Supplied records>
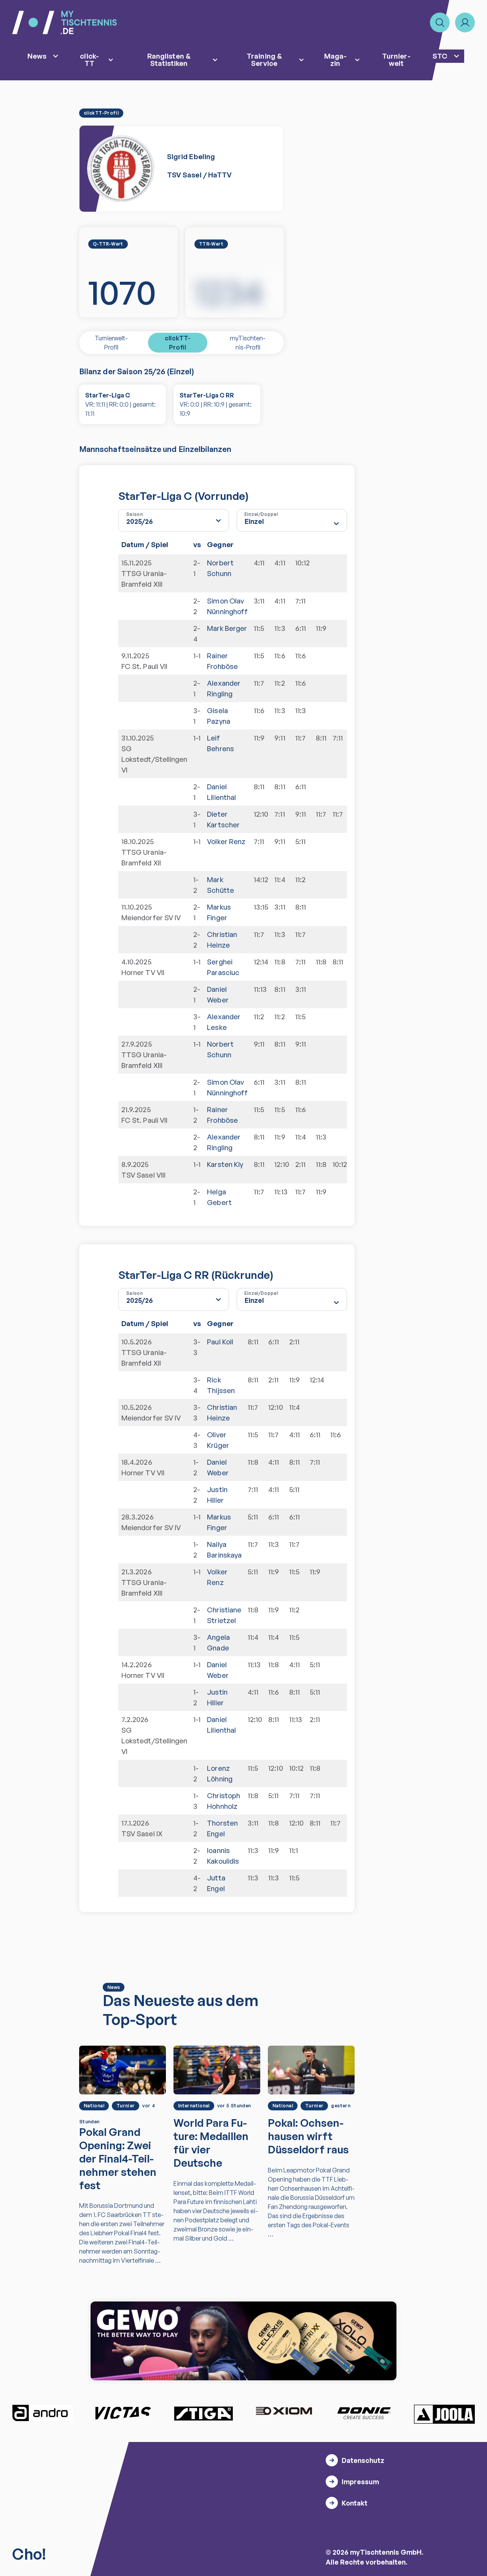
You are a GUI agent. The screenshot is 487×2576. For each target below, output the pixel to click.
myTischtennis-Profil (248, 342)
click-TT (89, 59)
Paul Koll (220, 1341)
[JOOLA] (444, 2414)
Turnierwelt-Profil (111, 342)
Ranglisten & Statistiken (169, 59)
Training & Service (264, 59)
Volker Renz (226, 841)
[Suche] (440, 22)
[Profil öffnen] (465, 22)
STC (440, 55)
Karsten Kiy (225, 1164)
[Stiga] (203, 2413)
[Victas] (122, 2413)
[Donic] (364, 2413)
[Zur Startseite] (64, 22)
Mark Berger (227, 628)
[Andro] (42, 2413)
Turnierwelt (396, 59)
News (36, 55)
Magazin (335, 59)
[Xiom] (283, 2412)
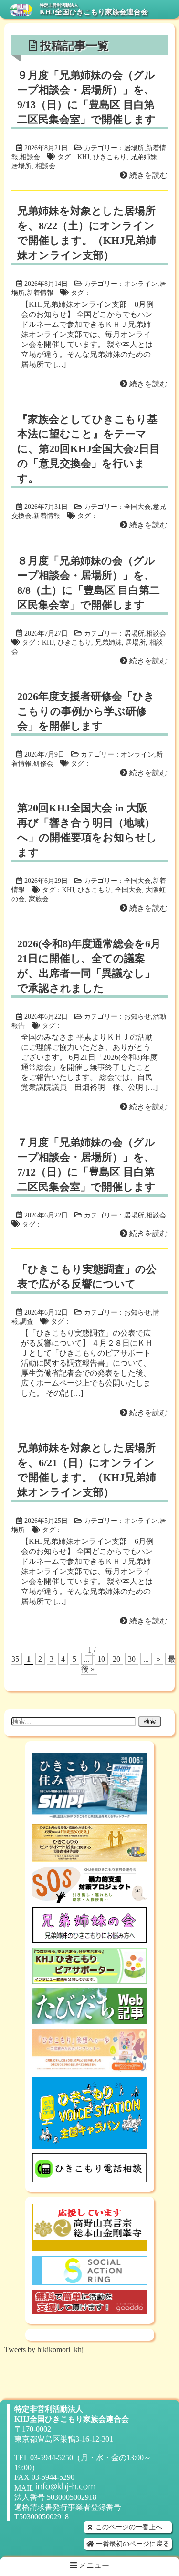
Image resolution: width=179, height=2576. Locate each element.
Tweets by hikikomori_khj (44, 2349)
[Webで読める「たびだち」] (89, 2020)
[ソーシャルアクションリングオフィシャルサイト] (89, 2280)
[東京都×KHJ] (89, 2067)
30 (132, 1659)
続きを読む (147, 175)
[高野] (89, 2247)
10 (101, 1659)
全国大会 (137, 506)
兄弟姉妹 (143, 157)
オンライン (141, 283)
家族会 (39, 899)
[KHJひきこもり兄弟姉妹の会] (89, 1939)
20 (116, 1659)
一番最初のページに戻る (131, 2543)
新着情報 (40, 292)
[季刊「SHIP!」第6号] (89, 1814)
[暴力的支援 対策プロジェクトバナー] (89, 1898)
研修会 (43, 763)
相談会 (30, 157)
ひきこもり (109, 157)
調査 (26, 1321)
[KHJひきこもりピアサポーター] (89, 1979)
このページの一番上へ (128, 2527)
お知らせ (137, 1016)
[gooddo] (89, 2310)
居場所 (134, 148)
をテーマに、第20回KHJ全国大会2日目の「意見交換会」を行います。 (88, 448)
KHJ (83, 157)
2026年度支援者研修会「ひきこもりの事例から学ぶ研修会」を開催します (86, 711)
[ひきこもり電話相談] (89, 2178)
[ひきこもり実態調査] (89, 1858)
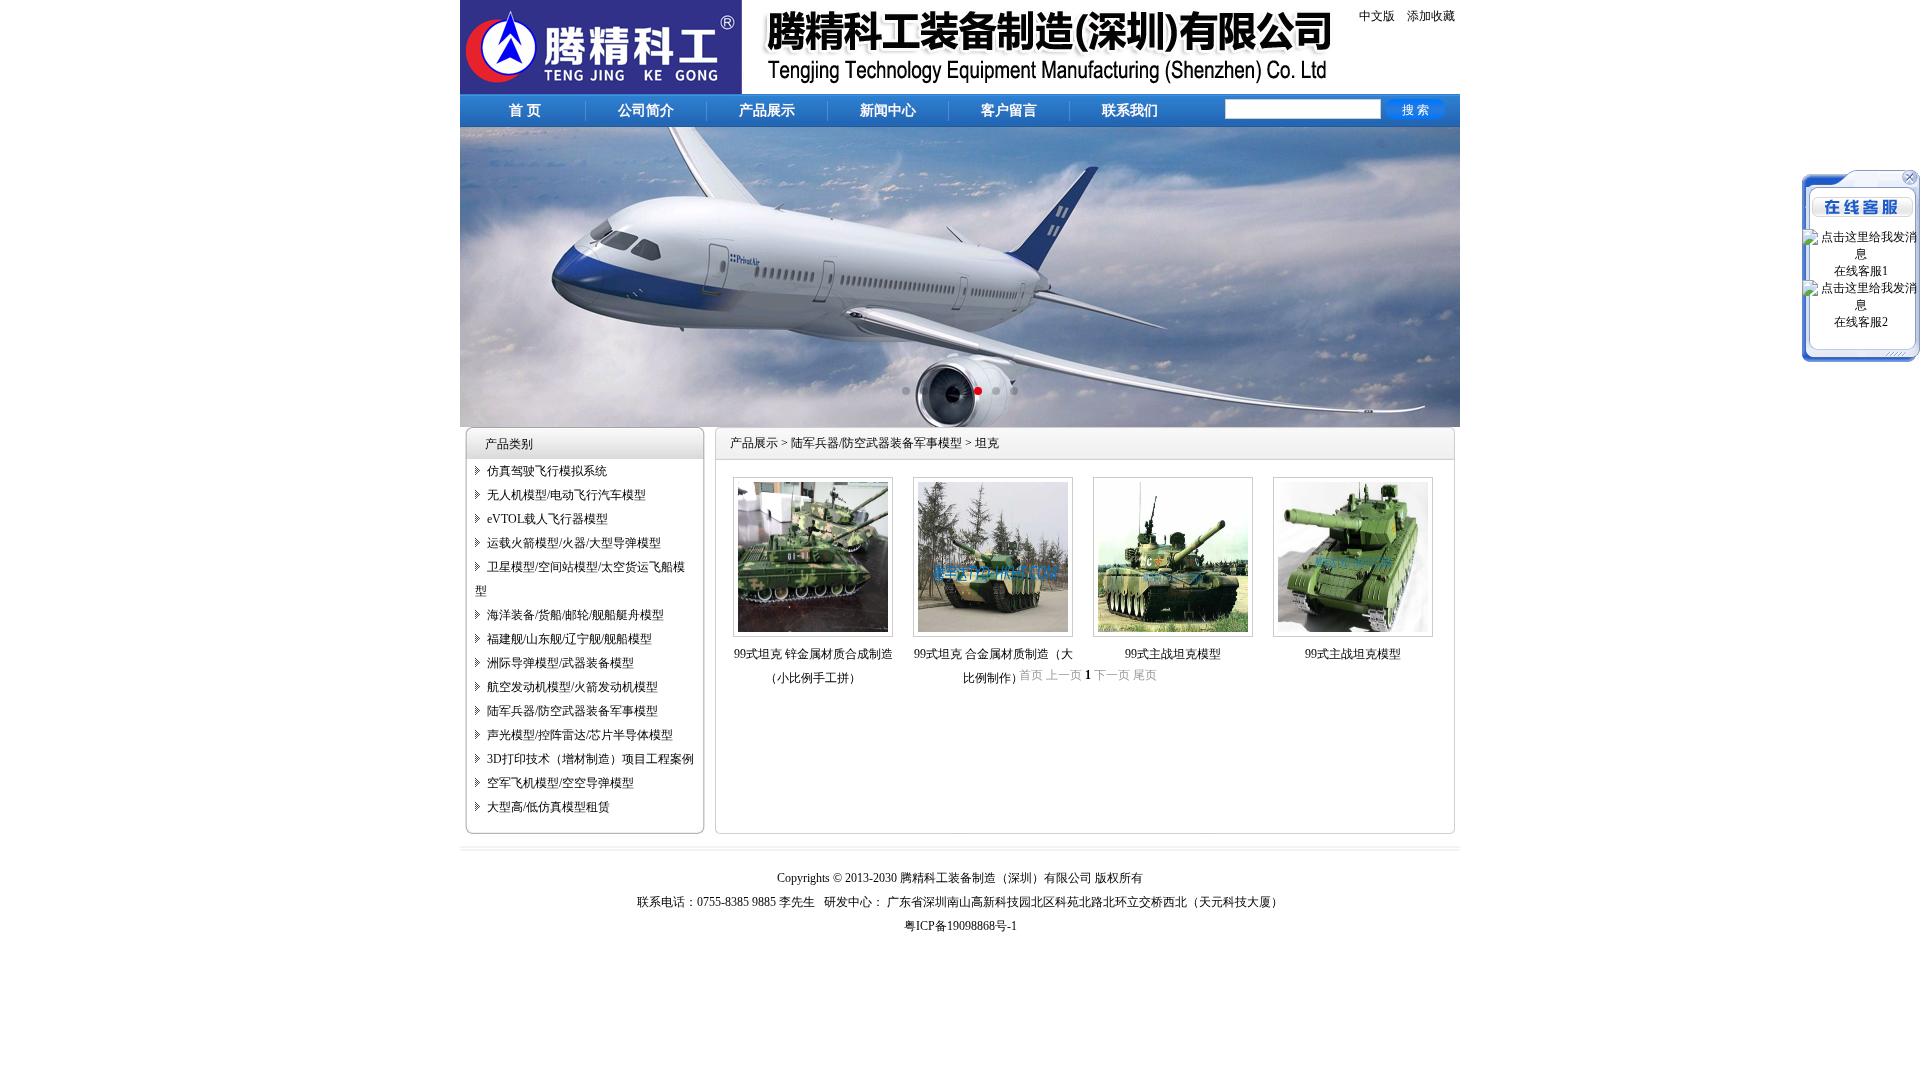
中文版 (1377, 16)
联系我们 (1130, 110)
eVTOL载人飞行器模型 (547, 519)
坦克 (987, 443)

What you need to do>
Every line above is to be duplicated exactly; no picture should be carried over.

Exercise result>
You are a GUI agent. The screenshot is 487×2576. For each target below, output the pixel to click.
myTischtennis-Profil (248, 342)
click-TT (89, 59)
Paul Koll (220, 1341)
[JOOLA] (444, 2414)
Turnierwelt-Profil (111, 342)
Ranglisten & Statistiken (169, 59)
Training & Service (264, 59)
Volker Renz (226, 841)
[Suche] (440, 22)
[Profil öffnen] (465, 22)
STC (440, 55)
Karsten Kiy (225, 1164)
[Stiga] (203, 2413)
[Victas] (122, 2413)
[Donic] (364, 2413)
[Zur Startseite] (64, 22)
Mark Berger (227, 628)
[Andro] (42, 2413)
Turnierwelt (396, 59)
News (36, 55)
Magazin (335, 59)
[Xiom] (283, 2412)
Image resolution: width=179, height=2576. Locate each element.
Tweets by hikikomori_khj (44, 2349)
[Webで読める「たびだち」] (89, 2020)
[ソーシャルアクションリングオフィシャルサイト] (89, 2280)
[東京都×KHJ] (89, 2067)
30 (132, 1659)
続きを読む (147, 175)
[高野] (89, 2247)
10 (101, 1659)
全国大会 (137, 506)
兄弟姉妹 (143, 157)
オンライン (141, 283)
家族会 (39, 899)
[KHJひきこもり兄弟姉妹の会] (89, 1939)
20 (116, 1659)
一番最初のページに戻る (131, 2543)
新着情報 (40, 292)
[季刊「SHIP!」第6号] (89, 1814)
[暴力的支援 対策プロジェクトバナー] (89, 1898)
研修会 (43, 763)
相談会 (30, 157)
ひきこもり (109, 157)
調査 (26, 1321)
[KHJひきこもりピアサポーター] (89, 1979)
このページの一番上へ (128, 2527)
お知らせ (137, 1016)
[gooddo] (89, 2310)
居場所 (134, 148)
をテーマに、第20回KHJ全国大会2日目の「意見交換会」を行います。 (88, 448)
KHJ (83, 157)
2026年度支援者研修会「ひきこもりの事例から学ぶ研修会」を開催します (86, 711)
[ひきこもり電話相談] (89, 2178)
[ひきこもり実態調査] (89, 1858)
中文版 (1377, 16)
联系我们 (1130, 110)
eVTOL载人飞行器模型 (547, 519)
坦克 (987, 443)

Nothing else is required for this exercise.